Brief
An exact copy of every record below is needed, with the pictures left out.

Saved data entries
──────────────────────────────
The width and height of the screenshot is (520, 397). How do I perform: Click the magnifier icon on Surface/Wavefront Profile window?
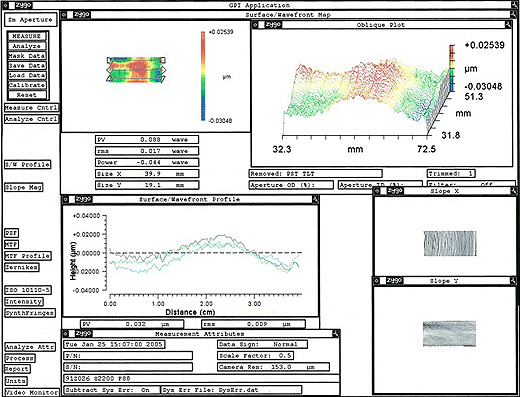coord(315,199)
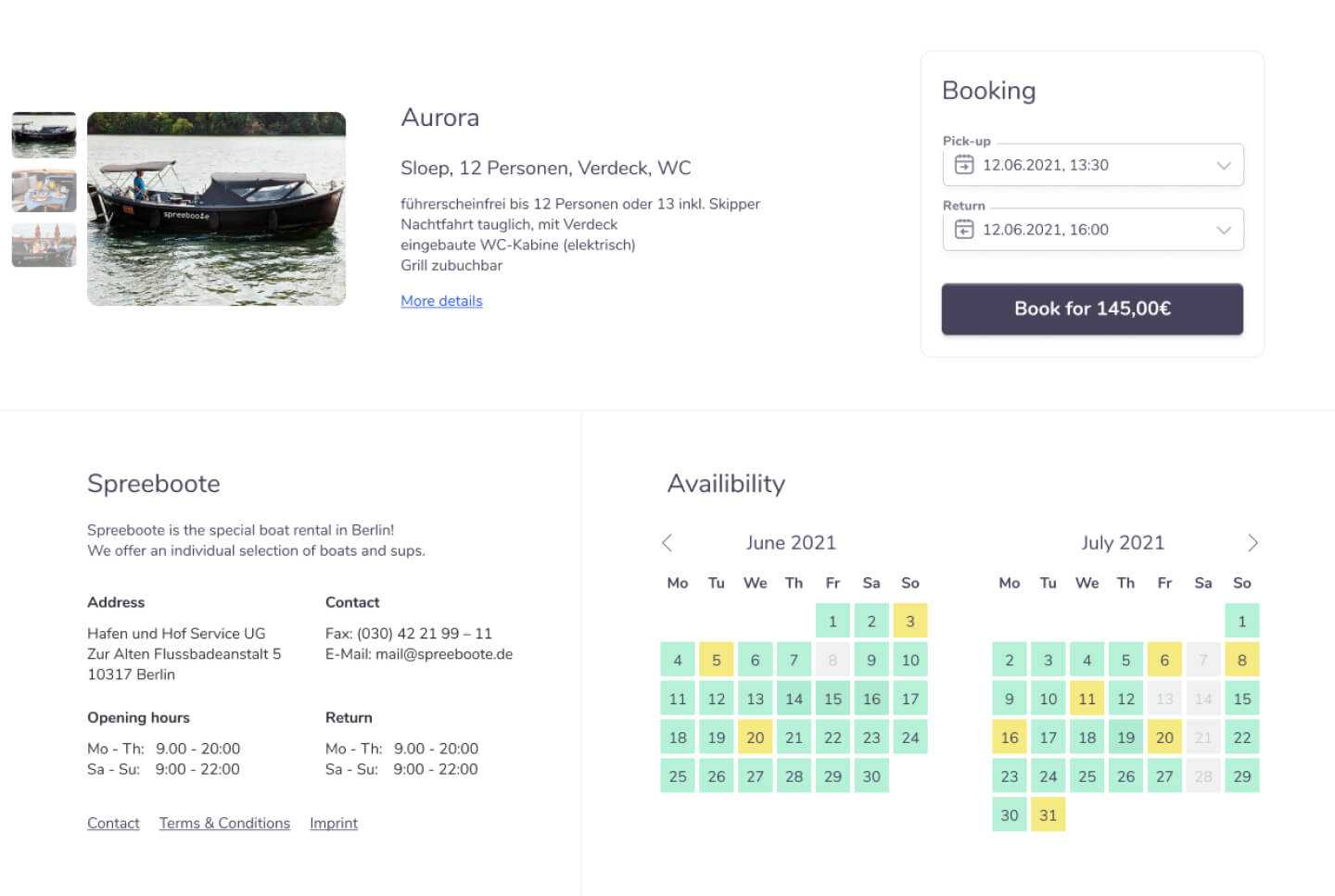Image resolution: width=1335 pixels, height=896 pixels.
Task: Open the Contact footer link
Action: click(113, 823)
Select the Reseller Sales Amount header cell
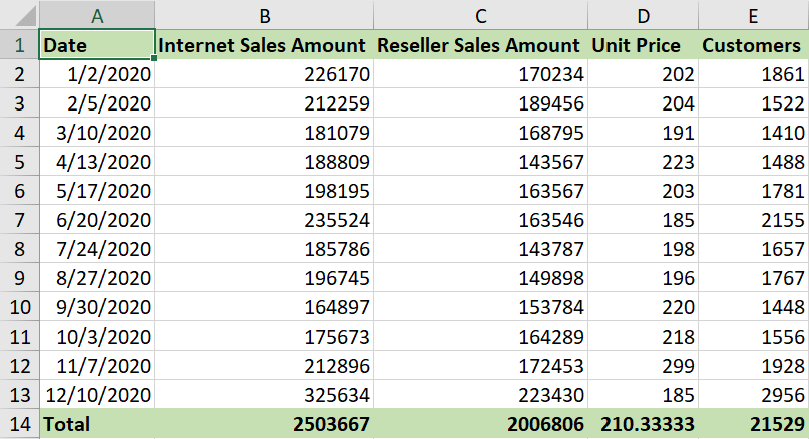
──────────────────────────────
Reply
The width and height of the screenshot is (520, 397). How do I perform: Click the magnifier icon on Surface/Wavefront Profile window?
coord(315,199)
Image resolution: width=1335 pixels, height=896 pixels.
Task: Open the Contact footer link
Action: click(113, 823)
Select the Reseller Sales Amount header cell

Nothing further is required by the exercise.